WORK INSTRUCTION:
State how many lines in the items below contain the string "screenshot", treating uppercase and lowercase as different. Give only the number.

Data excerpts
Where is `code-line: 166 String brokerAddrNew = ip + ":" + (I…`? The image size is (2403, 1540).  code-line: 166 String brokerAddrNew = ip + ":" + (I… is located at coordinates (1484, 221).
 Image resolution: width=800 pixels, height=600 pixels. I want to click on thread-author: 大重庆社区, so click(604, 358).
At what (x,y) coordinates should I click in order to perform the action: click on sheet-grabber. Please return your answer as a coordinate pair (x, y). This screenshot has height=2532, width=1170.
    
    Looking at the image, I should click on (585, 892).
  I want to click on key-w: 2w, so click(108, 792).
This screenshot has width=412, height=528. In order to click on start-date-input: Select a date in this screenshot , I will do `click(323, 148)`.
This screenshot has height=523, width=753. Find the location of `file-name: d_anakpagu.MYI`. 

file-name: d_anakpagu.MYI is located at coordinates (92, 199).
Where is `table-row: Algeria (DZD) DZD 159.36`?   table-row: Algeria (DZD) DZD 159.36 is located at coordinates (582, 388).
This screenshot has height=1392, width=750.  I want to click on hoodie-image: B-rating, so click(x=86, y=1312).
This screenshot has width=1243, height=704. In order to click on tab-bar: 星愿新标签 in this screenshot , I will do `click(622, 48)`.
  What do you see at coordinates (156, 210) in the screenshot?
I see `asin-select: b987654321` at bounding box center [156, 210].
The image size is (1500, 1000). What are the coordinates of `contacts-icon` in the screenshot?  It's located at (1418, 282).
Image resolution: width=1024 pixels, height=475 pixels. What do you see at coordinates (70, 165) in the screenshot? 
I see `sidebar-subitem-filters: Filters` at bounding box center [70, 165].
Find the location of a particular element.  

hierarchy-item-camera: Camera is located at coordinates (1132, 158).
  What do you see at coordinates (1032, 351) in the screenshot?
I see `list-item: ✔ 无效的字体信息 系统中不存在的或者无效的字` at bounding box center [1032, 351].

FINISHED TASK:
9